Segment Start: Available data

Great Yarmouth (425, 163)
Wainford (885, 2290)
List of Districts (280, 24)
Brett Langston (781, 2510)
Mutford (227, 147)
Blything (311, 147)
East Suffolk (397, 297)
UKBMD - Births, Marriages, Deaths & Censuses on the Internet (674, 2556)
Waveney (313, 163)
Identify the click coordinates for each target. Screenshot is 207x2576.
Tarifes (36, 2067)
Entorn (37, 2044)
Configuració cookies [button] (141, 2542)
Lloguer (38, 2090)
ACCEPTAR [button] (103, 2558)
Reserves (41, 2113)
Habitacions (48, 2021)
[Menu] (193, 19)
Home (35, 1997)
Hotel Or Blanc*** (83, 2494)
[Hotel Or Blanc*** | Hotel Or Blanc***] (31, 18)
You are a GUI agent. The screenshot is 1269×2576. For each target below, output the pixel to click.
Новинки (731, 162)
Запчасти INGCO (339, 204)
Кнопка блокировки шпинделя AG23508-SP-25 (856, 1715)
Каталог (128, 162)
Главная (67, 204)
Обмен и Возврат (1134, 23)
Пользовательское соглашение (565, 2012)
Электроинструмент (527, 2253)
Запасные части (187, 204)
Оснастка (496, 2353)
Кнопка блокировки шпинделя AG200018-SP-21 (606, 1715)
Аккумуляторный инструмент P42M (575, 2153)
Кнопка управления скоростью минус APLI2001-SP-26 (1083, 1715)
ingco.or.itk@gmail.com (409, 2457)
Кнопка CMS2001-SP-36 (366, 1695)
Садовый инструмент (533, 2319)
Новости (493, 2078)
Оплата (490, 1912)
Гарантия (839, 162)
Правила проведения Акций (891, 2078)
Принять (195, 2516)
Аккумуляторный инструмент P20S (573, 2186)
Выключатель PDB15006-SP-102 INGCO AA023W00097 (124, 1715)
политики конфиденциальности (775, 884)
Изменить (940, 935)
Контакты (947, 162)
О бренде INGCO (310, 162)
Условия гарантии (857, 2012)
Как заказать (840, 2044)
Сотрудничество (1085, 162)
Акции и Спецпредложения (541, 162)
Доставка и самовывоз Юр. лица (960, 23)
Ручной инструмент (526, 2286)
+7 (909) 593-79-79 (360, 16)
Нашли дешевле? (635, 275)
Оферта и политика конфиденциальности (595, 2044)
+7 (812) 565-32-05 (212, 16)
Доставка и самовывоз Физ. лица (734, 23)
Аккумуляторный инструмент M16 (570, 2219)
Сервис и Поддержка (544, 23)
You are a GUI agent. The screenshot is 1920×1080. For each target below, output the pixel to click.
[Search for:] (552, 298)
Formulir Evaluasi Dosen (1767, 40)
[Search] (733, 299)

Segment End: Available data

Your objective => Across the listing, how many lines contain the word "шпинделя"? Give the number without further comment.

Solution => 2